On the morning of the tour, unfortunately, the sky was cloudy. About 10 participants received a brief explanation at the meeting place and then got into two vans to go to the lakeside. Many people were preparing their bulky DSLR cameras and taking pictures of the scenery along the way, but at the time, I only had an iPhone, and I felt a little envious of those who were dressed in powerful equipment, thinking "even though it's such the Phantom Bridge, I only have poor equipment." While thinking about such things, the car arrived at the destination, and from there we walked down to the bottom of the lake and approached the bridge through the stumps of trees that were likely cut down during the dam construction.
The gradual appearance of the bridge was truly fantastic.
The concrete structure that had been standing there for nearly 80 years was now decaying, and the gloomy weather added to the indescribable sense of loneliness. Moved by the extraordinary scenery of scattered stumps and a geometric arched bridge, I forgot all about my meager equipment and took many photos. At that time, I didn't even think about wanting a DSLR camera, but I realized that I had taken more photos than usual on this trip and I'm sure something about my relationship with photography was born within me at that moment.
After that, I traveled around the magnificent grazing fields of Tokachi, the beautiful hills of Biei, and visited a museum on Ainu culture in Hidaka, making it a fulfilling solo trip.
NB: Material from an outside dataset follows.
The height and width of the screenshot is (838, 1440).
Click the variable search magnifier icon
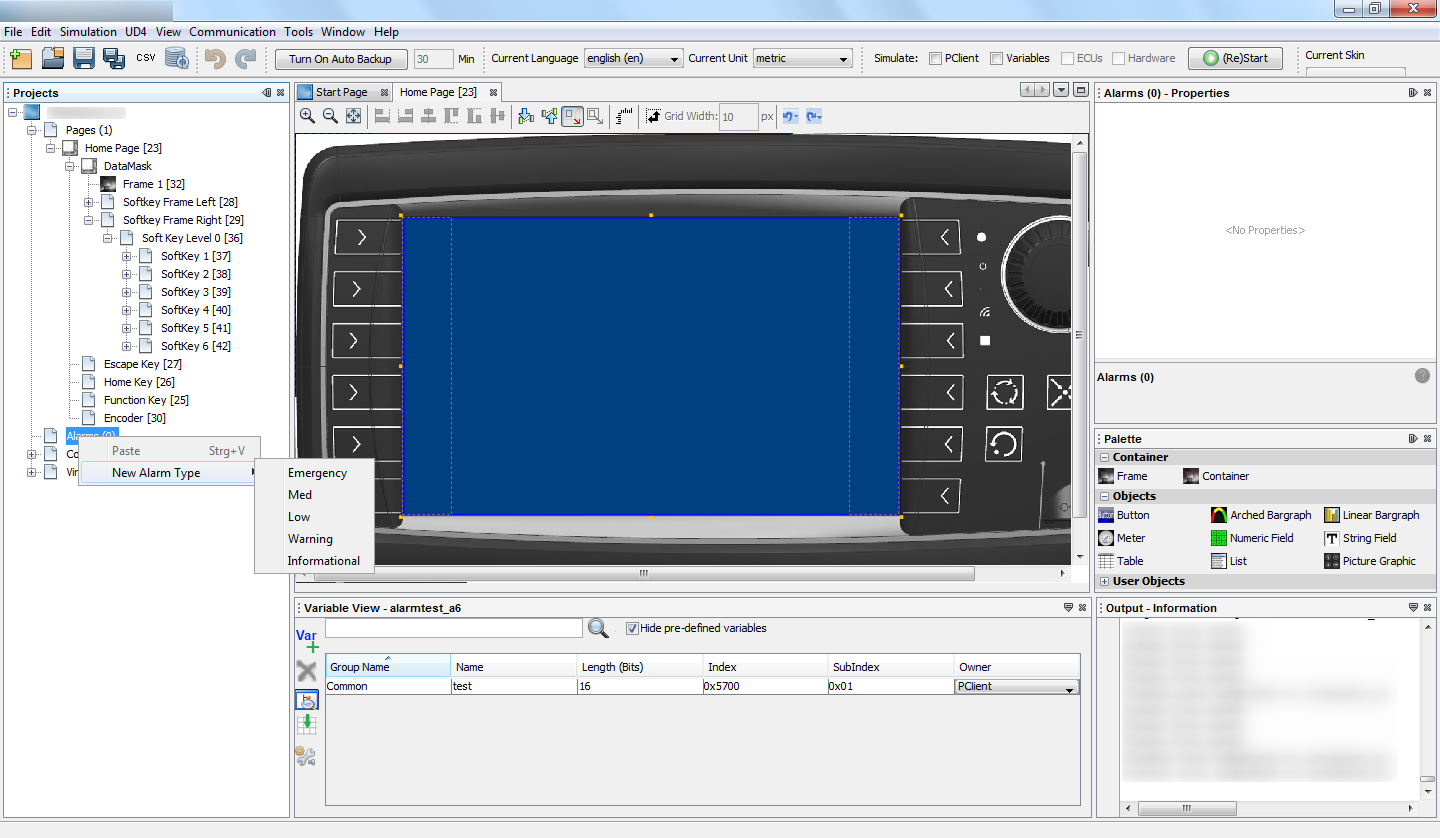(x=598, y=629)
Finally, I stopped by a cafe by the sea in Niikappu at the end of the trip, and took a casual photo there which, looking back now, was nothing special, but for some reason it left a deep impression on me. I kept looking back at the photo, thinking it was a good shot. In the end, I think that this one photo was one of the big reasons that led me to buy a professional camera later on.
After returning to Tokyo from the trip, I often looked at the photos I had taken and gradually became interested in photography. I started to browse websites about photography and watch equipment introduction videos, and before I knew it, I had bought a fairly high-end Olympus mirrorless camera. The first shoot after buying the camera was at an event held at Zojoji Temple in the Shiba area of Tokyo, but at that time I didn't really know how to use it and just took pictures while looking at others with cameras. Since then, I have gone to Tokyo and the surrounding Kanto area to take photos, mostly with my wife. As a side note, my child, who has finished compulsory education, seems to prefer playing with friends and hardly ever comes with me when I invite her. When I tell my subordinates or colleagues at work about this, they tease me as if I am already retired, but it's actually quite enjoyable. We go to places we want to go, experience the history and culture, see beautiful landscapes and cityscapes, take photos, and eat delicious local food. It's wonderful, isn't it?
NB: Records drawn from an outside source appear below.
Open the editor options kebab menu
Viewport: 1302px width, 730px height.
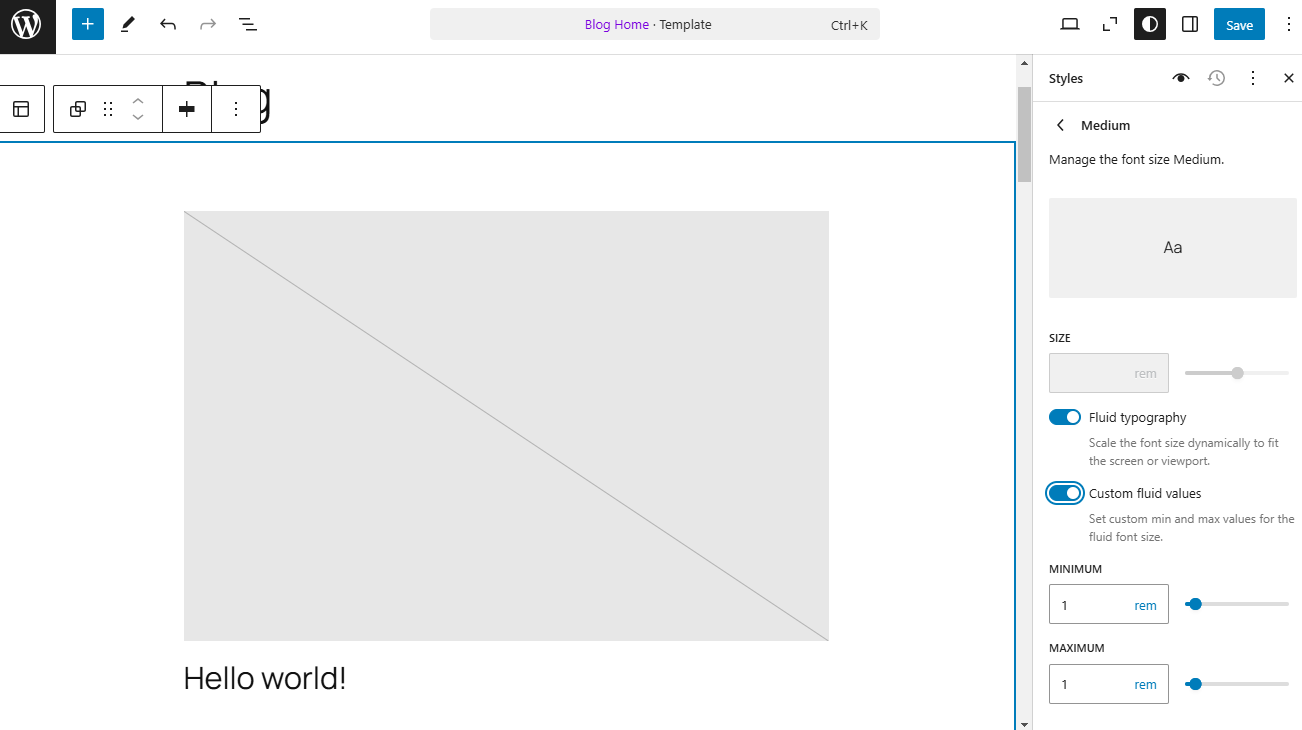pos(1288,24)
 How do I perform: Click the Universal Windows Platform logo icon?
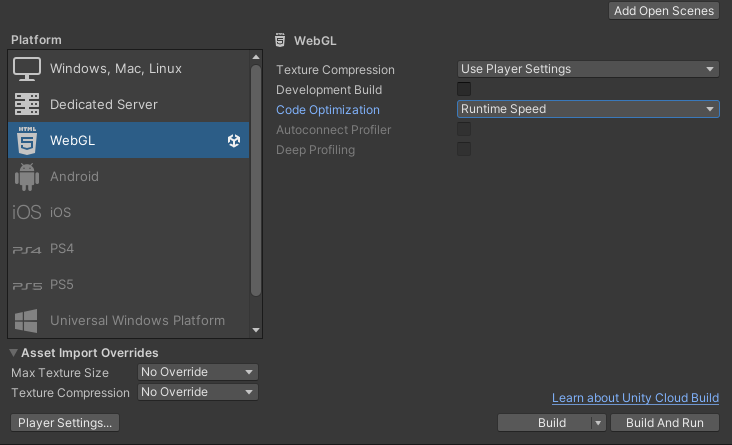point(27,321)
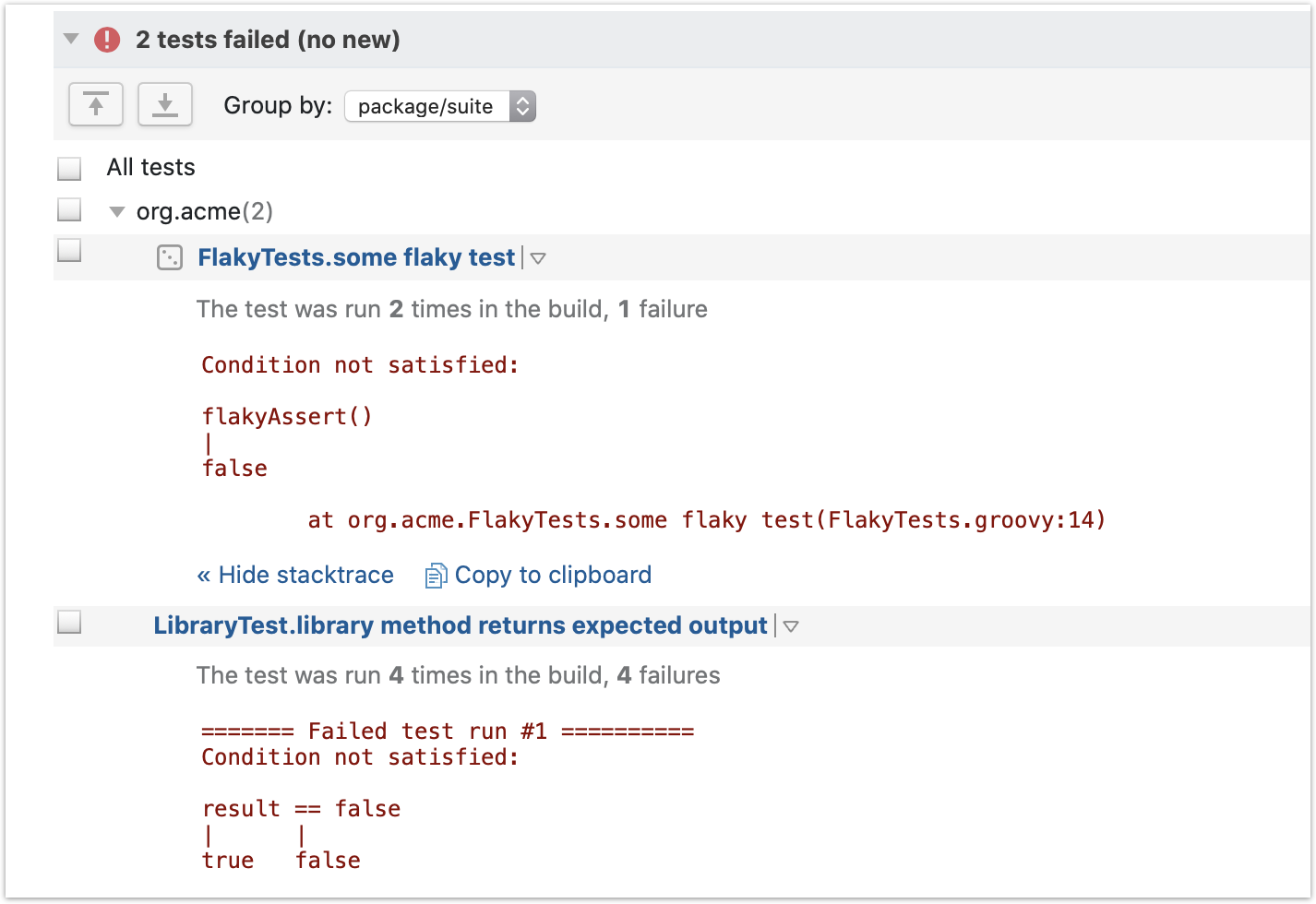1316x904 pixels.
Task: Click the red error status icon
Action: pos(107,40)
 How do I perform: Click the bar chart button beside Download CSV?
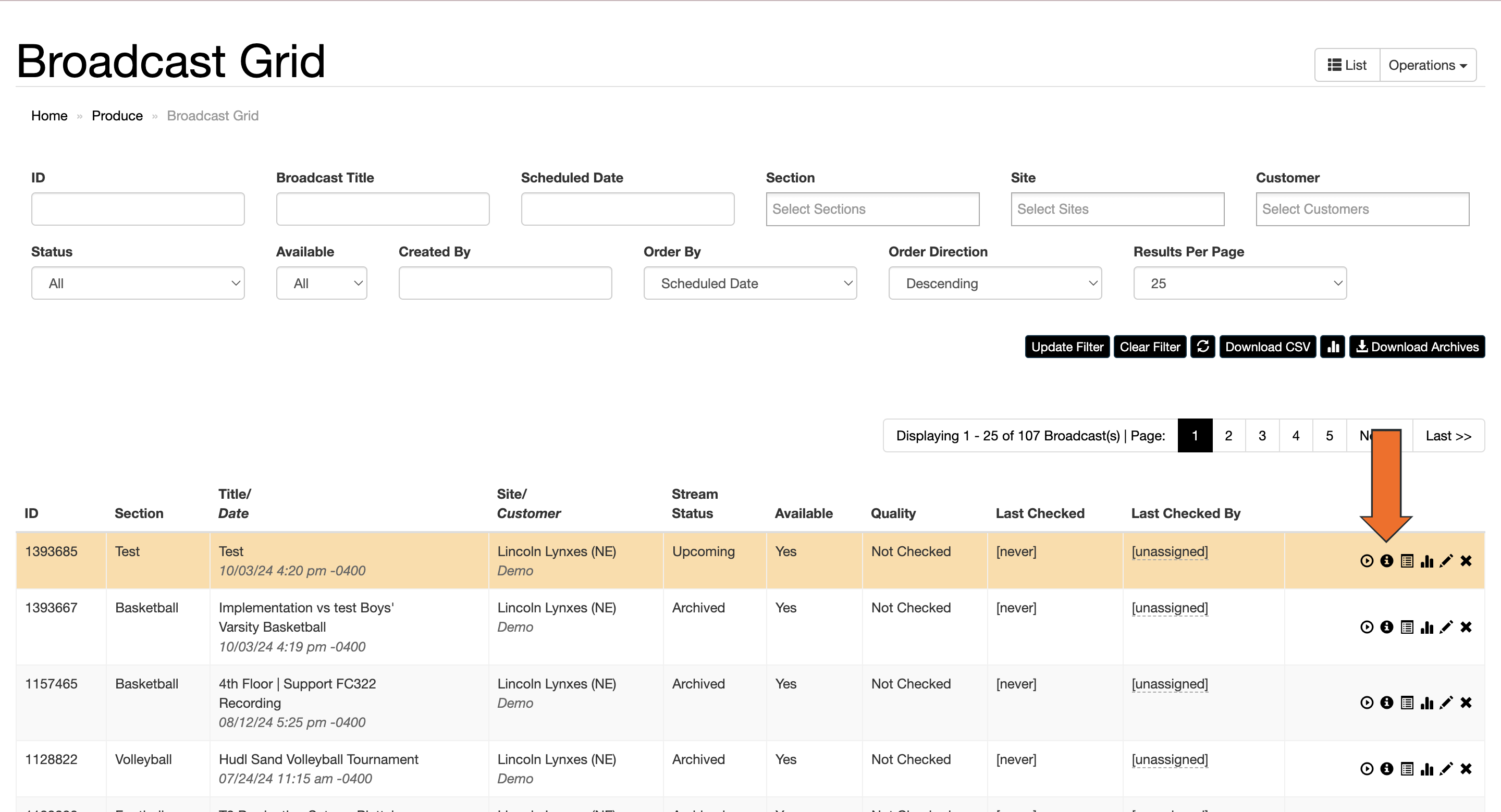pyautogui.click(x=1333, y=347)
It's a feeling of gradually learning how to use and take photos with the camera and coming to the present. By the way, I have a camera history that may seem odd but in a way, it could be considered normal, as I had no sense of economic rationality and ended up buying a used Sony full-frame camera for my wife just a month after purchasing the first Olympus camera. If it weren't for my solo trip to Hokkaido, I probably wouldn't have had any interest in photography or cameras even now. One of my big future pleasures is going to the elusive bridge and that cafe with my family and taking photos again with the "ultimate equipment." I sincerely hope that my child will come with us at that time.